Крыса не торопилась. По внешнему виду хижины трудно было судить, старая она или новая — камыш уже иссушило солнце и успело прибить дождями, — но с такого рода ловушками человека следует быть начеку… И плеск воды как будто бы доносился оттуда… Но плеск она слышала минуту назад, а вот запах свежего мяса и крови силен и устойчив, он манит ее внутрь камышовой хижины.
Крыса быстро скользнула к стене: «Под камышом удобно укрыться и высмотреть, что там внутри. Я чую, сюда приходил пес. Но запах его почти выветрился, значит, и собака давно ушла. Может, это она ела мясо?»
Крыса долго еще выжидала, принюхивалась и присматривалась с тем бесконечным терпением и выдержкой, которые и составляют жизненную основу ее поведения. Но поскольку ничего подозрительного не обнаруживалось, она молниеносно нырнула под стенку и заглянула внутрь хижины, где не приметила ни одного живого существа, лишь на полу валялись остатки вороны.
— Тихий вечер, приятный вечер, — шептали свое тополя, а крыса подумала, что собака может вернуться, так что лучше покончить с вороной, пока никого нет.
Она, конечно, ошибалась, но такое случается и с крысами.
Ху услышал еще тот почти неуловимый шорох, с которым крыса бежала и хижине, и сейчас, не спуская глаз, нацелился на острый принюхивающийся нос, единственное, что высовывалось из-под камыша.
Ху неотступно следил за крысой, но ему не давала покоя мысль: возможно ли охотиться в хижине?
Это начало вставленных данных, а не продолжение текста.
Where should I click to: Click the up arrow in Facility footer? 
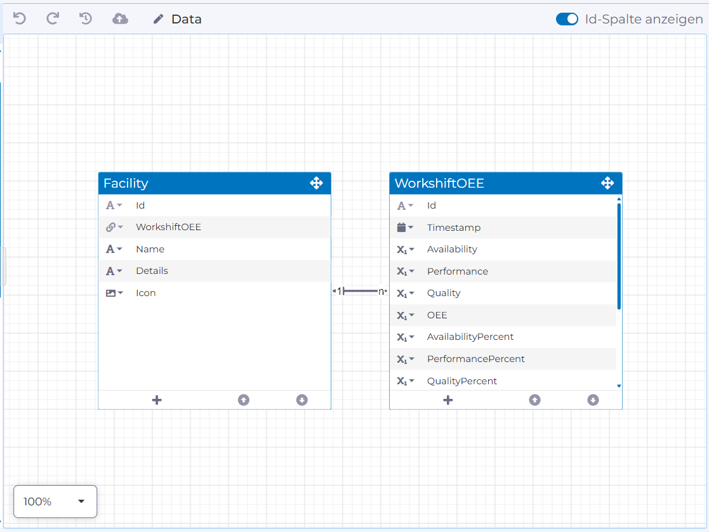pyautogui.click(x=244, y=400)
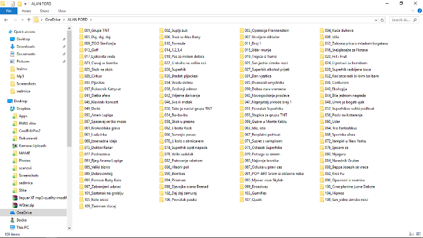This screenshot has width=423, height=238.
Task: Expand the address bar history dropdown
Action: 375,20
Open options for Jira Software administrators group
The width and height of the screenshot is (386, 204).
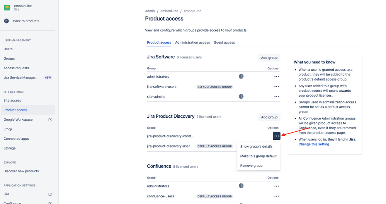coord(276,77)
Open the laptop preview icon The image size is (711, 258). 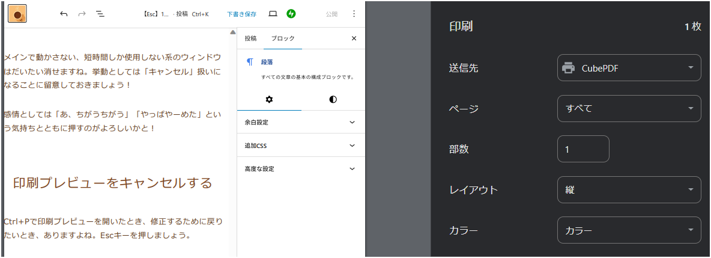pyautogui.click(x=273, y=14)
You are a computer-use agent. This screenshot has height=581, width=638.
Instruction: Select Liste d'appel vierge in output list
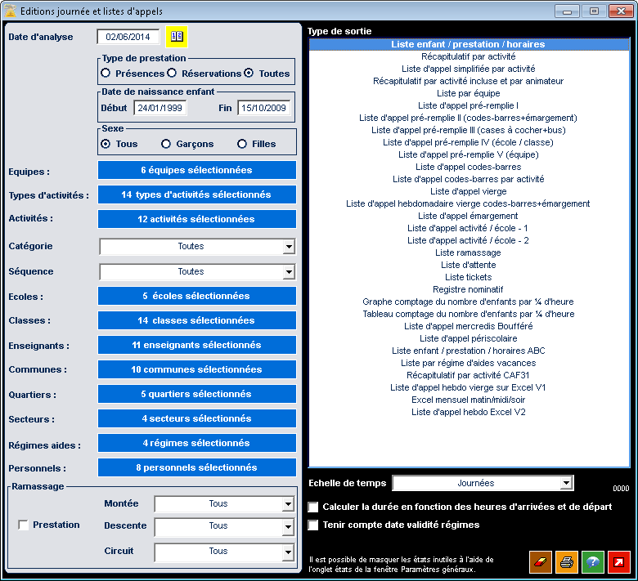click(x=468, y=191)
Инстинкт подсказывал ему, что крыса не взглянет наверх, и филин точно рассчитал, когда и где ее можно схватить.
Тишина. Успокоительная тишина, и крыса решает подобраться и вороне.
— Глупая крыса, — моргает Ху, — идет прямо в когти…
Крыса не подозревала об охотничьем азарте Ху, а остатки вороны валялись прямо под филином, у подножья дерева-насеста. Но все-таки она не утратила врожденной осторожности и прежде, чем подойти, со всех сторон обнюхала остатки кровавого пиршества, после чего двумя лапками обхватила голову вороны, и… в следующий момент забилась в страшных когтях филина.
— У своей добычи совсем другой вкус! — подумал Ху, и сердце пленника волной захлестнула радость. — Это настоящая охота! Добыча должна быть живой! Должна быть теплой… должна пищать, визжать, защищаться — как может!
Но в этот момент филин вздрогнул: в дверях хижины стоял человек и с радостным изумлением смотрел на подрагивающую в когтях у филина крысу.
— Ху! — воскликнул Ферко. — Так ты ее сам поймал?
Ху вздрогнул от звука человеческого голоса, но в следующий же момент его охватила ярость, глаза его гневно сверкнули.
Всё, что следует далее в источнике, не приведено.